鑑三翁に学ぶ[死への準備教育]

内村鑑三翁の妻や娘の喪失体験に基づく「生と死の思想」の深化を「死への準備教育」の一環として探究してみたい。

[Ⅳ239] 日本人とか日本社会とか(19) / 尊い宗教的素養はどこへ

2023-05-18 17:40:23 | 生涯教育

鑑三翁は先述のように往時の日本人の宗教的信仰心の希薄さを指摘する一方で、下記のように実は日本人は数千年来古くから”宗教的素養”を有していたのだと記している。
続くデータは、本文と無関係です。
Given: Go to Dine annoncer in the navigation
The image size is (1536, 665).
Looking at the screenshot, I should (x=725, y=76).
明治初めから”祭政一致”をスローガンとする政府の「神道国教化」政策が打ち出され、この神仏分離政策によって「仏教排斥運動」が全国各地で展開され、仏堂や仏像、経文などが毀壊された。その結果として日本人は”宗教的信仰心”への信頼を希薄化させてきたのだと鑑三翁は断言する。この歴史観は興味深いものだ。
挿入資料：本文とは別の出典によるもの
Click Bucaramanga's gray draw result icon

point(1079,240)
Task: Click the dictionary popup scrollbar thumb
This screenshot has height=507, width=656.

【 私は多くの良き信仰をもった日本の仏教徒を友人に持っている。日本人は元々は宗教的な民族である。明治時代と大正時代の日本人からは日本人の深い宗教性を推し量ることはできない。日本人は元々はこのような宗教心のない敬虔な心を持たない民族ではなかった。宗教的には全く無関心の薩摩と長州の政治家によって作られた日本社会は、日本人の立場から見て劣等な社会である。
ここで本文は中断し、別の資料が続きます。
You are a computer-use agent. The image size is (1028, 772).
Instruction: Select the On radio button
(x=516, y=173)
一時期日本人全体が僧侶と化した時代があった。その点においては日本人は欧米人と異なる所はない。数千年にもわたる深い信仰的素養があってこそ、日本人は今日のような世界的地位に到達することができたのである。そうしてこのような古くからの宗教的日本が依然として消滅していないことを私は感謝したい。神道であれ仏教であれ、その形態は異なっていも、その根底にはこの深い宗教的日本が潜んでいるのである。そして私が愛しまた信頼するのは、この隠れた日本である。

私がわが国の今日のキリスト教会というものを離れて「移って向かえ」というのは、この純正な信仰的日本である。私は恵心(注:源信とも言う、通称を恵心僧都、平安時代中期の天台宗の僧、942-1017、『往生要集』〈985年刊、極楽往生に関する重要な文献を集成し浄土教の思想的基礎となった。地獄に関する記述は広く民衆にまで影響を与えた〉を著して念仏結社の指導など浄土教の発展に大きく寄与した)、法然(注:浄土宗の開祖、1133-1212、「南無阿弥陀仏」と念仏を唱えれば死後は誰でも平等に往生できるという専修念仏の教えを説いた)、親鸞(注:浄土真宗の宗祖、1173-1262、法然上人の教えを受け継ぎその教えは『歎異抄』に記録されている)の弟子などに私の信仰の真の友人を求めようと願っている。そうして単純なイエスの福音は、最終的には彼らが受け入れ信じることになるに違いないと私は信じている。

私は今手許にサイズ氏(注:不詳)の『黙示録講義』を持っている。そしてこれによって恵心僧都の『往生要集』を思い起こさざるを得ない(那須山の中腹で内村記す)。】(全集25、p.99)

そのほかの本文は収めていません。